Polyacrylamide gel electrophoresis of S-RNase fragments for identification of S-genotypes of Japanese pear (Pyrus pyrifolia).

Japanese pear (Pyrus pyrifolia) exhibits gametophytic self-incompatibility (GSI) controlled by a complex and multiallelic S locus. The pistil-part product of the S locus is the polymorphic ribonuclease, S-RNase. Information on S-genotypes is important for the production and breeding of Japanese pears. Molecular analyses of S-genotypes of Japanese pear have been conducted with the CAPS (cleaved amplified polymorphic sequence) system; PCR amplification of S-RNase fragments by a common primer pair followed by digestion with restriction enzymes each of which cleaves a specific S haplotype. Here, we show that the separation of S-RNase fragments by polyacrylamide gel electrophoresis (PAGE) distinguishes four out of nine S haplotypes of Japanese pear without restriction digestion. S(3)-, S(5)-, S(6)- and S(8)-RNases were identified as distinct bands by PAGE. S(3)- and S(5)-RNases were separated by PAGE despite their identical fragment sizes. Using this system, three Japanese pear lines with unknown S-genotypes were analyzed. The newly determined S-genotypes of the lines were confirmed by CAPS analysis.

Sequence divergence and loss-of-function phenotypes of S locus F-box brothers genes are consistent with non-self recognition by multiple pollen determinants in self-incompatibility of Japanese pear (Pyrus pyrifolia).
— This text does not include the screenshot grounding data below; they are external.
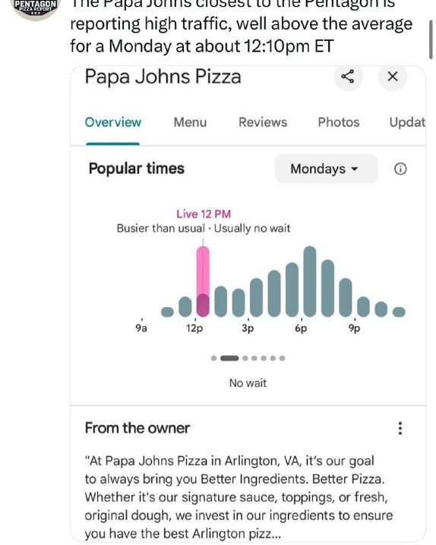Image resolution: width=436 pixels, height=545 pixels.
Task: Open the three-dot menu in From the owner
Action: pos(400,428)
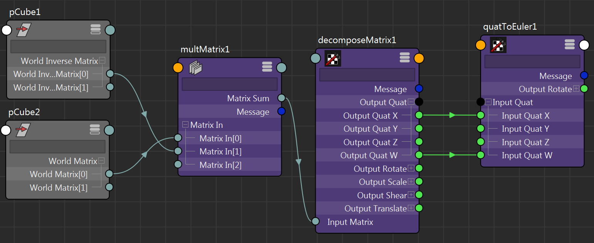
Task: Collapse Output Quat on decomposeMatrix1
Action: click(x=410, y=102)
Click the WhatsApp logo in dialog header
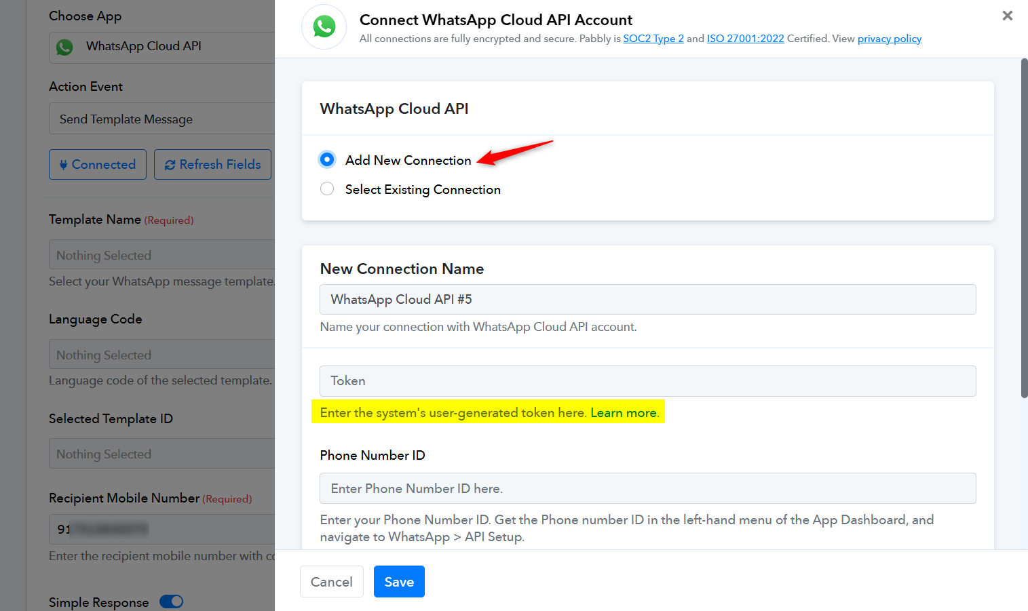 (x=324, y=27)

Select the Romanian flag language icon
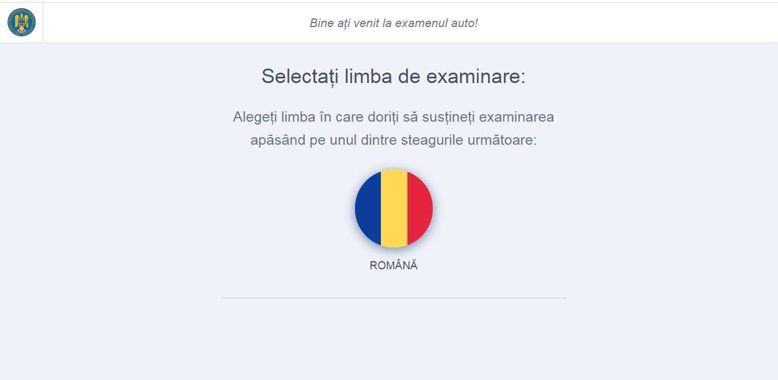[394, 208]
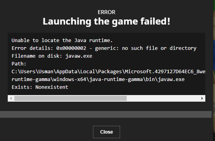Screen dimensions: 215x141
Task: Click the 'Path:' label
Action: pyautogui.click(x=19, y=63)
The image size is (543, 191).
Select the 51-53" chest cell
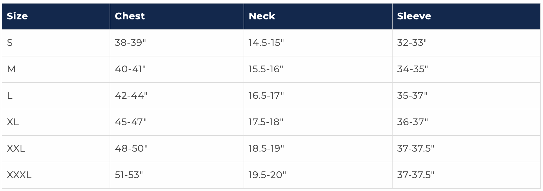click(129, 175)
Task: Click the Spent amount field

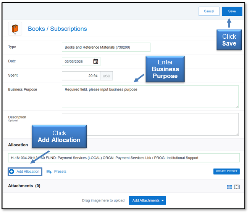Action: pyautogui.click(x=81, y=76)
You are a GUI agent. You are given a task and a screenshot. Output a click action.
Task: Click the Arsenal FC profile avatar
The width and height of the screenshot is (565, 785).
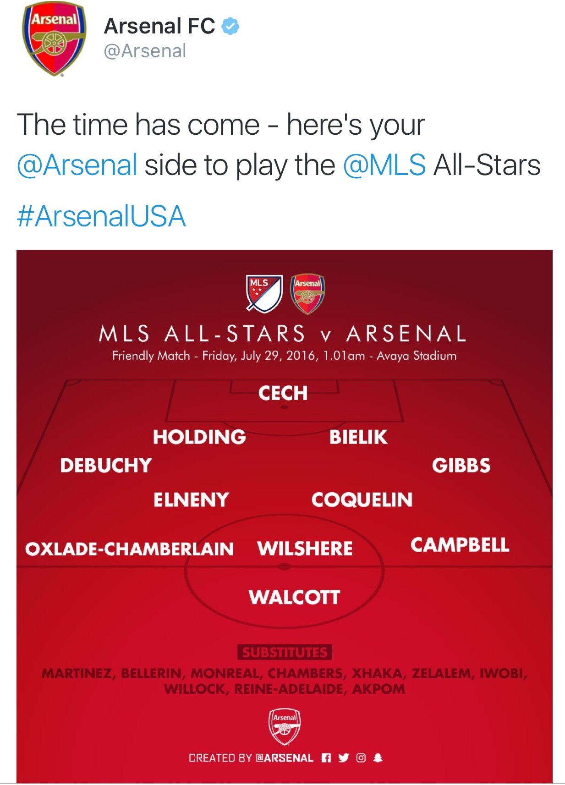[x=54, y=40]
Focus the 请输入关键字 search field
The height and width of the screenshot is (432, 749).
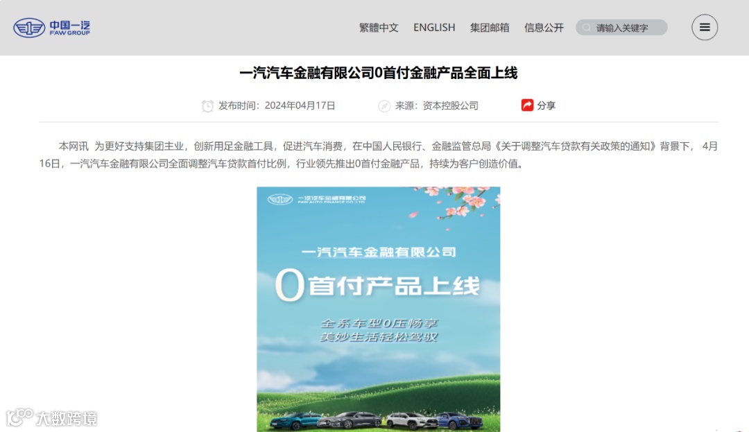point(621,27)
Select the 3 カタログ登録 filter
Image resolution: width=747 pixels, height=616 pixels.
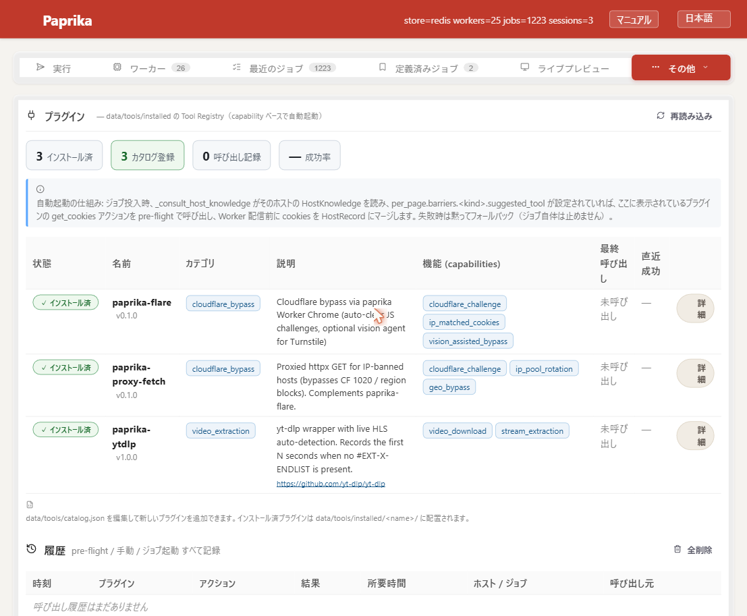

The S-RNase-based gametophytic self-incompatibility (SI) of Rosaceae, Solanaceae, and Plantaginaceae is controlled by at least two tightly linked genes located at the complex S locus; the highly polymorphic S-RNase for pistil specificity and the F-box gene (SFB/SLF) for pollen. Self-incompatibility in Prunus (Rosaceae) is considered to represent a 'self recognition by a single factor' system, because loss-of-function of SFB is associated with self-compatibility, and allelic divergence of SFB is high and comparable to that of S-RNase. In contrast, Petunia (Solanaceae) exhibits 'non-self recognition by multiple factors'. However, the distribution of 'self recognition' and 'non-self recognition' SI systems in different taxa is not clear. In addition, in 'non-self recognition' systems, a loss-of-function phenotype of pollen S is unknown. Here we analyze the divergence of SFBB genes, the multiple pollen S candidates, of a rosaceous plant Japanese pear (Pyrus pyrifolia) and show that intrahaplotypic divergence is high and comparable to the allelic diversity of S-RNase while interhaplotypic divergence is very low. Next, we analyzed loss-of-function of the SFBB1 type gene. Genetic analysis showed that pollen with the mutant haplotype S(4sm) lacking SFBB1-S(4) is rejected by pistils with an otherwise compatible S(1) while it is accepted by other non-self pistils. We found that the S(5) haplotype encodes a truncated SFBB1 protein, even though S(5) pollen is accepted normally by pistils with S(1) and other non-self haplotypes. These findings suggest that Japanese pear has a 'non-self recognition by multiple factors' SI system, although it is a species of Rosaceae to which Prunus also belongs.